- _Task instructions_
Scan the records below and copy every line that contains the string "width".

- _Provided information_
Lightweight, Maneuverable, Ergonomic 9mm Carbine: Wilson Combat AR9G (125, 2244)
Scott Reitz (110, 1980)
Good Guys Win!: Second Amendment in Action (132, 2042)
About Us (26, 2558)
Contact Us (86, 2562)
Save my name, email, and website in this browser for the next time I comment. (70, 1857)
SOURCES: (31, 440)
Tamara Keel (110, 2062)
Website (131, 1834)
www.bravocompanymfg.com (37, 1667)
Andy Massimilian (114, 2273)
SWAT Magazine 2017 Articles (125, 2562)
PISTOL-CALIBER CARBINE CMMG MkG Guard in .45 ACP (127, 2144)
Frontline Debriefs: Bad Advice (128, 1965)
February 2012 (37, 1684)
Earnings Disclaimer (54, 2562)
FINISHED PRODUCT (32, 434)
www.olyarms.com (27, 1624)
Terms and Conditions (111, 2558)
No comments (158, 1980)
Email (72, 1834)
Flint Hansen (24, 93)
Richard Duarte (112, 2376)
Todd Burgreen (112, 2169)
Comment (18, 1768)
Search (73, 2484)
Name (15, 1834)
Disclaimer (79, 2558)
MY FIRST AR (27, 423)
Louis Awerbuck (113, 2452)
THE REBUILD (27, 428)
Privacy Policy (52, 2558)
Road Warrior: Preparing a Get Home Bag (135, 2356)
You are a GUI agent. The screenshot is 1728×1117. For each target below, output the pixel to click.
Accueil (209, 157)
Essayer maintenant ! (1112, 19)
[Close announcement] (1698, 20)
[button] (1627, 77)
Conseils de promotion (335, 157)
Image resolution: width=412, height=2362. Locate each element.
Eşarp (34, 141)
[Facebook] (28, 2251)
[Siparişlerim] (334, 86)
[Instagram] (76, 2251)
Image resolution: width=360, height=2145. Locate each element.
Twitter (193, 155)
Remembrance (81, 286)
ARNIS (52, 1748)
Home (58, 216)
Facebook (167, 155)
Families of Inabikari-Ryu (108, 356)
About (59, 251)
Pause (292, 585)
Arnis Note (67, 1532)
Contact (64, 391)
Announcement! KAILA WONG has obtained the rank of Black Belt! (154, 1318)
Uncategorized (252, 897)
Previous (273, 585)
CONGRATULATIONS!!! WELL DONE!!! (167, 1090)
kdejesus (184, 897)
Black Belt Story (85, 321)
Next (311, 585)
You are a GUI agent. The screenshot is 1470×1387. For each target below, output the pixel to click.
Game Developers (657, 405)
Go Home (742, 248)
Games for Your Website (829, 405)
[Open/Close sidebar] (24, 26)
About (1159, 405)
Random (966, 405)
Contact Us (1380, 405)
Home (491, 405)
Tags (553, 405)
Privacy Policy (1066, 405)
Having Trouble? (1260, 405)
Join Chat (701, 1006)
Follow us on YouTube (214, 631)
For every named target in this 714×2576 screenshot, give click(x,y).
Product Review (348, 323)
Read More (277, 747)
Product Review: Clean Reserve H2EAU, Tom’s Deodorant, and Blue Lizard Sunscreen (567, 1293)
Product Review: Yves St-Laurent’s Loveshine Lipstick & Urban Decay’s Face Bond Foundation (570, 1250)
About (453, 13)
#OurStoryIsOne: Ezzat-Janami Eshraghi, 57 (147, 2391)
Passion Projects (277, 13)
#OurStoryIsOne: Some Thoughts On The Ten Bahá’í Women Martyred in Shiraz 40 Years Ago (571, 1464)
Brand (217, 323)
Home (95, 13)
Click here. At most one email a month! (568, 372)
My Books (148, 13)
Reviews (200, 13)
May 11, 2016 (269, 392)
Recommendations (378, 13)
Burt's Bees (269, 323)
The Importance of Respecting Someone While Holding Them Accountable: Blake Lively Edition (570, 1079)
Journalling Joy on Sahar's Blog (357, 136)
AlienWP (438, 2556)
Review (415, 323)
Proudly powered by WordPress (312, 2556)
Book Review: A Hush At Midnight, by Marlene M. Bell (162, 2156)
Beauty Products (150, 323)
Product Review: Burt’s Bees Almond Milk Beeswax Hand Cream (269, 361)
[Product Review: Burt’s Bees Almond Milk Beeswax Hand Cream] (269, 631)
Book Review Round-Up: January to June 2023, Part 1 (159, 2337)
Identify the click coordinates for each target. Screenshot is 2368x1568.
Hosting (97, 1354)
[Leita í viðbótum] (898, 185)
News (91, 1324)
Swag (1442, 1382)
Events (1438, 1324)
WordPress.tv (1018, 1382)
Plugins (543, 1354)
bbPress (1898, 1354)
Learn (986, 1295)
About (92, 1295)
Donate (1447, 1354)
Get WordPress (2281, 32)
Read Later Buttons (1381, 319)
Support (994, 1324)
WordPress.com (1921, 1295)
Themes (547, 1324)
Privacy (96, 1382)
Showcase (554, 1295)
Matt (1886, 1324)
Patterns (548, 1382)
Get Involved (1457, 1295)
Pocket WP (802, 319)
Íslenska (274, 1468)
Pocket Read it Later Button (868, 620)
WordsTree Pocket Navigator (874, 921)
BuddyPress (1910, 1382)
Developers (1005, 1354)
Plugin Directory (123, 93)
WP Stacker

- _Written reply_
Image resolution: width=412, height=2362. Locate each element.
Image resolution: width=360, height=2145. Locate each element.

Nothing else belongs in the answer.